WHAT NEEDS TO BE DONE
In the entries that follow, the lines from the one with "振动筛分机 (57, 2123)" through the one with "[分享到QQ好友] (53, 1694)" are the ones to write out, exactly and with both ends included. Nothing else should appear.

▽

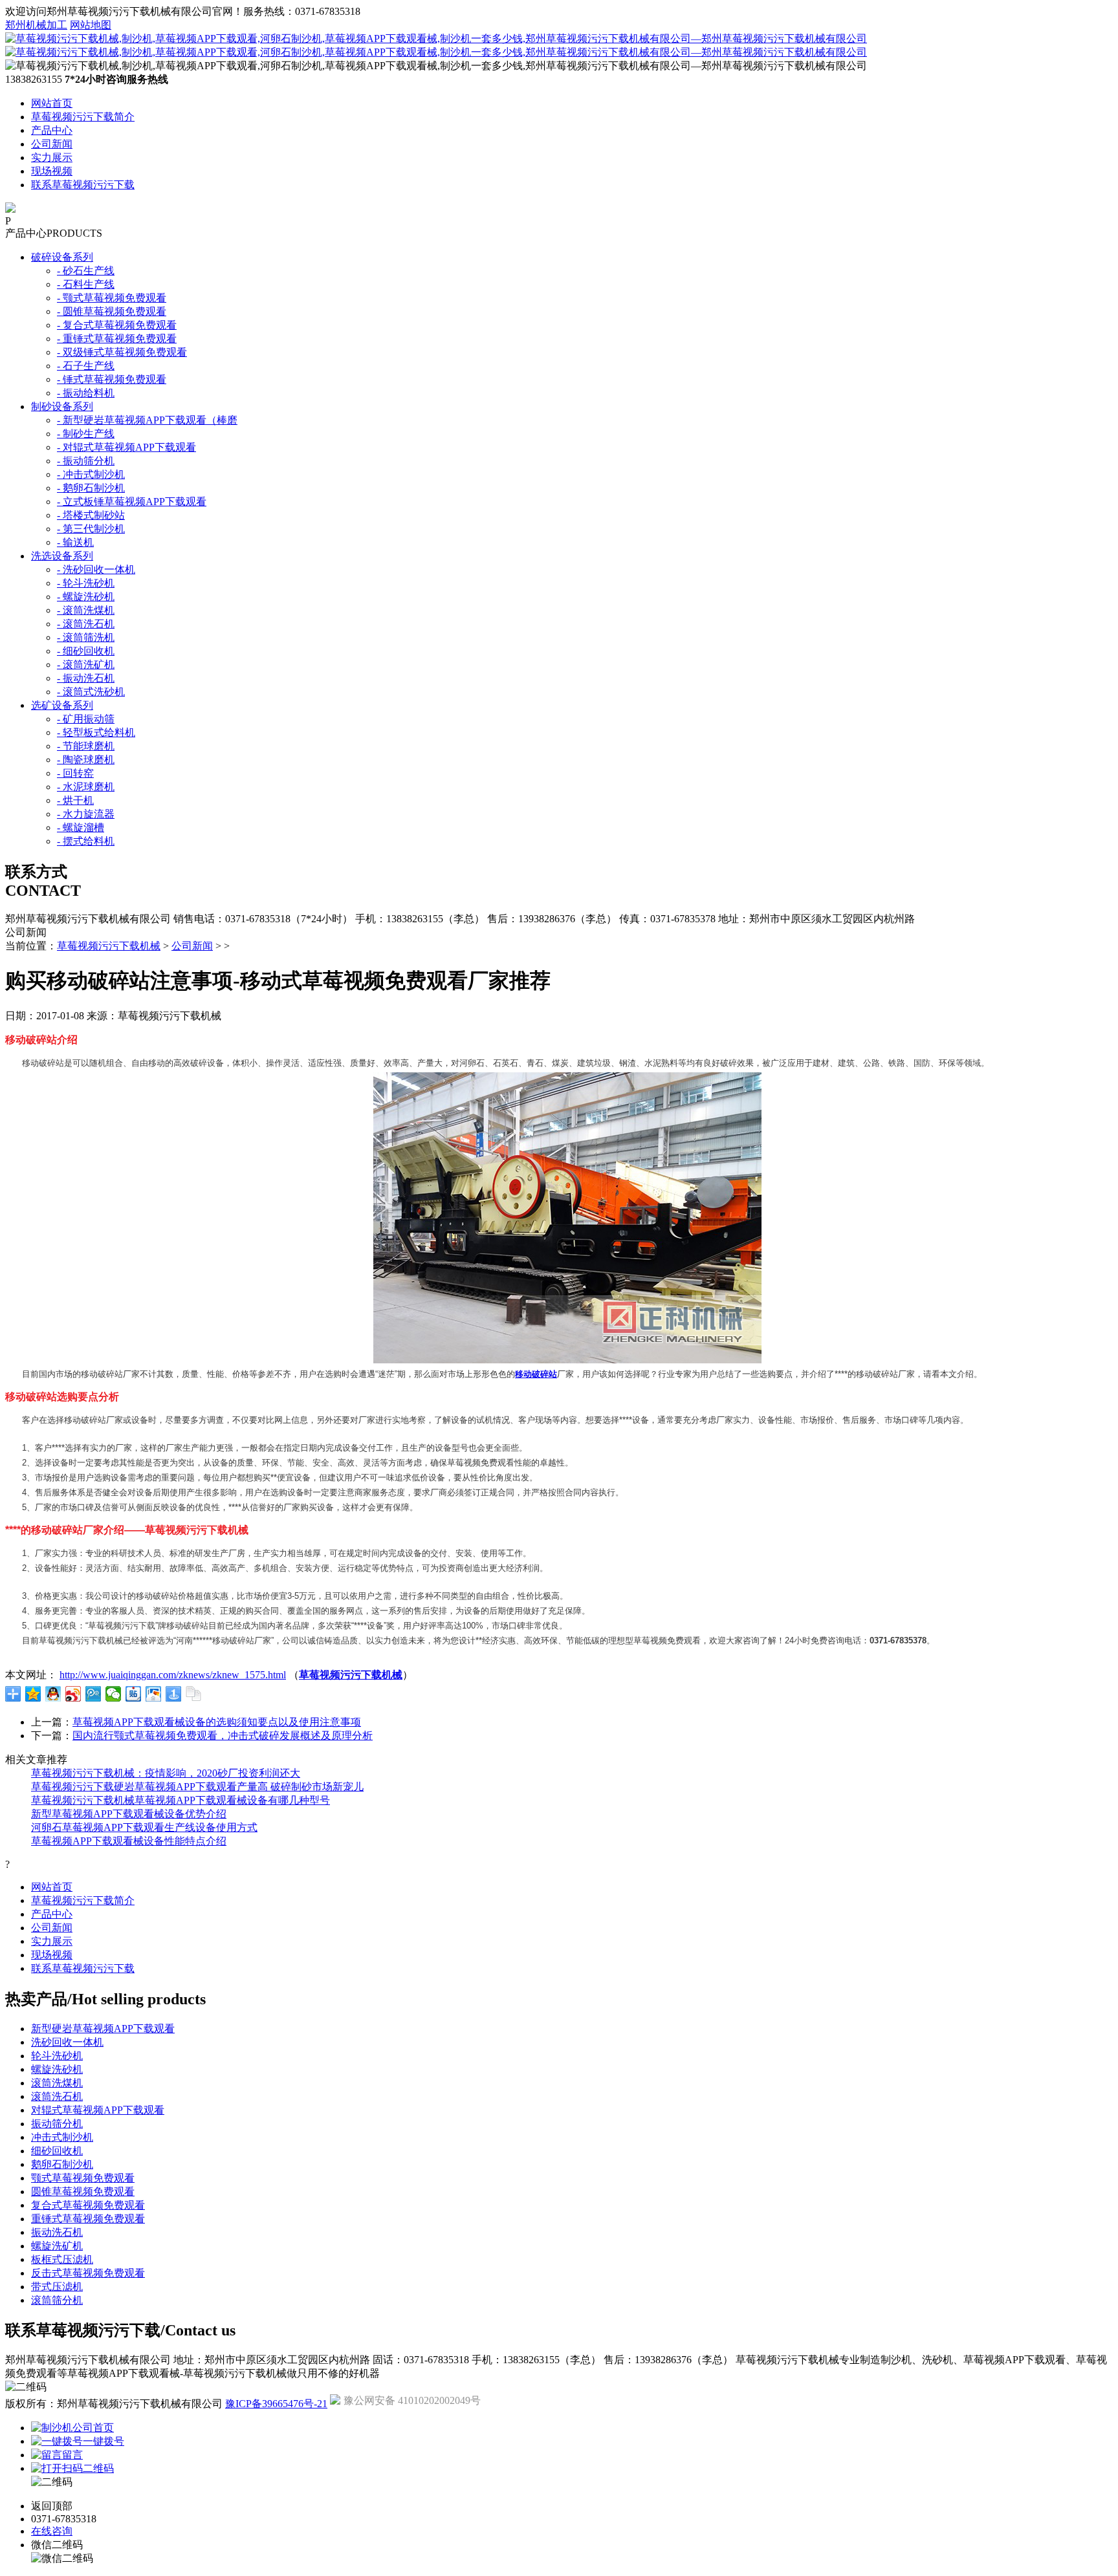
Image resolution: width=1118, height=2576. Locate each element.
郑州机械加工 (36, 24)
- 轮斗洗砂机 (86, 583)
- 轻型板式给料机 (96, 732)
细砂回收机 (57, 2150)
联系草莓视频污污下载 (83, 184)
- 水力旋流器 (86, 813)
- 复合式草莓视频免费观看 (117, 324)
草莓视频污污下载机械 (108, 945)
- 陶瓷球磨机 (86, 759)
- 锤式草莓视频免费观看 (111, 379)
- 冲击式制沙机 (91, 474)
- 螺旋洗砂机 (86, 596)
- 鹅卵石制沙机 (91, 487)
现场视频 (51, 171)
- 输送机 (75, 542)
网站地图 (90, 24)
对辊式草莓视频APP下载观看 (97, 2110)
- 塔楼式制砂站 (91, 515)
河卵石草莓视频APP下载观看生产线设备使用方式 (144, 1827)
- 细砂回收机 (86, 650)
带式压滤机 (57, 2286)
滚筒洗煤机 (57, 2082)
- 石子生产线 (86, 365)
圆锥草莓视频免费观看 (83, 2191)
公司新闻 (51, 143)
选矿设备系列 (62, 705)
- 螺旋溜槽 (80, 827)
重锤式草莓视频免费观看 (88, 2218)
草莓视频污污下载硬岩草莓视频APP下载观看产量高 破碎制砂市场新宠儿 (197, 1786)
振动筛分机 (57, 2123)
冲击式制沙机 (62, 2137)
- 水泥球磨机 (86, 786)
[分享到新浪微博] (73, 1694)
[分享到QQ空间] (33, 1694)
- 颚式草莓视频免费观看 (111, 297)
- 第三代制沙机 (91, 528)
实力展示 (51, 157)
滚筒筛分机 (57, 2300)
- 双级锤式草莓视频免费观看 (122, 352)
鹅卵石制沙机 (62, 2164)
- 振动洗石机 (86, 678)
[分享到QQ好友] (53, 1694)
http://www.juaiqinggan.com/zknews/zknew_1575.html (173, 1674)
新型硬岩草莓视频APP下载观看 (103, 2028)
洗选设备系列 (62, 555)
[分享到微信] (113, 1694)
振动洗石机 (57, 2232)
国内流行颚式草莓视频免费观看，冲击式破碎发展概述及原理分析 (222, 1735)
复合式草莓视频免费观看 (88, 2205)
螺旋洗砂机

△

THE COMPLETED TASK
振动筛分机 (57, 2123)
冲击式制沙机 (62, 2137)
- 水泥球磨机 (86, 786)
[分享到新浪微博] (73, 1694)
[分享到QQ空间] (33, 1694)
- 颚式草莓视频免费观看 (111, 297)
- 第三代制沙机 (91, 528)
实力展示 (51, 157)
滚筒筛分机 (57, 2300)
- 双级锤式草莓视频免费观看 (122, 352)
鹅卵石制沙机 (62, 2164)
- 振动洗石机 (86, 678)
[分享到QQ好友] (53, 1694)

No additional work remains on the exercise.